In the meantime, one can’t help but wonder how an obvious falsehood – that the nature of something can fundamentally change into something else by declaration – has so completely gripped the minds of a significant segment of the population. These are some of the very same people who would be apt to mock religious people for believing in miracles, and yet they fully embrace them here. How can that be? I would suggest it has become something of a litmus test. It is impossible to me that well-adapted, high-functioning men and women truly believe the sexes are so easily adaptable, but saying so means you are embracing a certain political perspective.

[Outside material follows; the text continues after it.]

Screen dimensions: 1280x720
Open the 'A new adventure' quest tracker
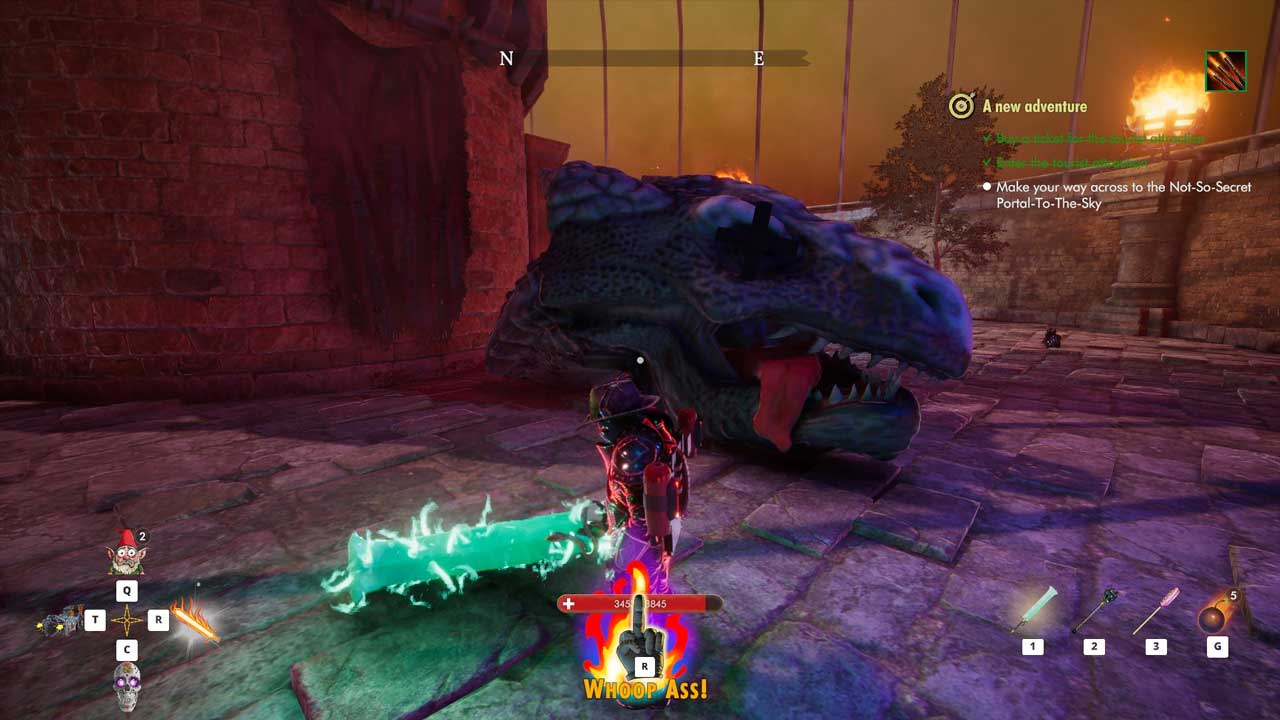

It is a declaration that you are one of them, akin to George Orwell’s 1984 and the notion that two plus two equals five. “In the end the Party would announce that two and two made five, and you would have to believe it. It was inevitable that they should make that claim sooner or later: the logic of their position demanded it.” In my view, the same principle is at play here to the detriment of us all: There is a debate to be had on this issue. People, whatever their beliefs, deserve to be respected. Insisting men can become women in truth and the other way around only serves to erase gender and is not the way to have it.